The Importance of SAN Maintenance

Note: This is a guest post provided to us by an extremely smart gentleman, with whom I’ve worked closely with in the past. At this time however, homeboy prefers to remain anonymous.

I get questions like this all the time:

"I’m trying to help educate my management on the importance of having the right microcode in place for our array.  Our array is requiring an upgrade that is scheduled for sometime in mid to late November (1 month from now).  This is causing a delay with our certification of our ESX infrastructure as I cannot schedule it sooner due to political issues."

The simple answer here is that microcode upgrades are required as regular SAN maintenance. This applies to arrays, switches, and HBAs. Upgrading microcode should be expedited if there are critical updates or other issues resolved that would affect the stability and availability of the SAN. Past vendors have released microcode fixes categorized under critical for everything from stability to availability to data corruption.

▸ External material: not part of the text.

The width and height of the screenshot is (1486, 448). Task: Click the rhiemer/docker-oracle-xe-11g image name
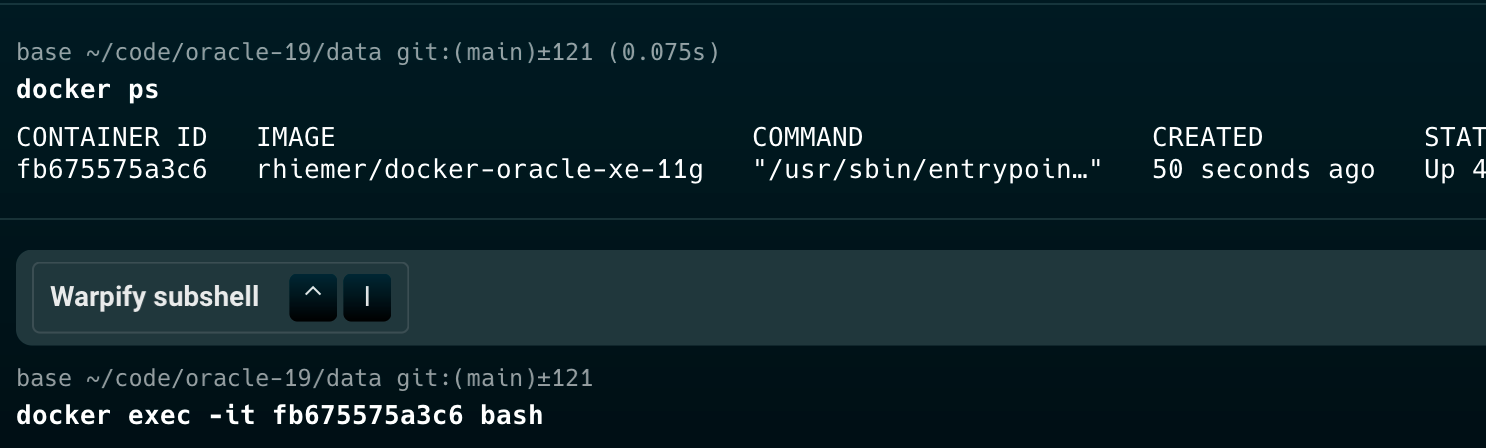pyautogui.click(x=480, y=170)
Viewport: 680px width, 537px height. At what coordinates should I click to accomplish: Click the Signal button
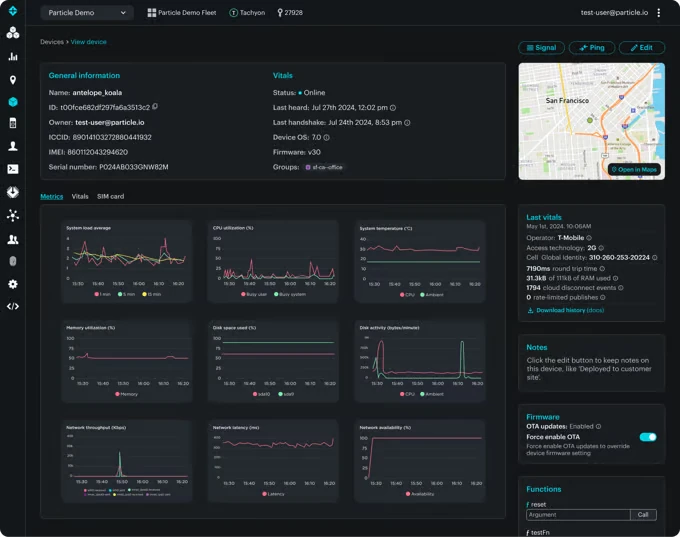click(541, 47)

The problem with most companies out there (SMB and enterprise) is that SAN maintenance is not taken as seriously as it should be and outages are incurred as a result of a lack of due diligence on keeping firmware up to date. In this day in age and with the advantages with using ESX, customers are able to move all VMs off an ESX host to put it into maintenance to update HBA firmware. By the same token, array vendors have developed non-disruptive or online firmware upgrades to the array controllers. Switches also have the ability to do online upgrades but more than that, switch fabrics in most enterprise environments are redundant and thus one switch can be upgraded at a time with the other online without impacting availability.

With the above being stated, there is nothing physically/logistically preventing a company from upgrading their SAN during the day however procedures are in place to do upgrades/changes off hours to ensure minimal impact should an issue arise. A standard practice however as more layers of approval, scheduling, and testing are introduced, longer delays are the end result. The reality is that the more red tape there is to go through to get these changes in place, the greater the chance that an outage or other anomaly can occur due to outdated firmware.

Keeping in mind that firmware is quite a bit different than software patches or service packs (it is simpler and far better tested/QA’ed), firmware should be considered a priority in every level of infrastructure to avoid unwanted downtime.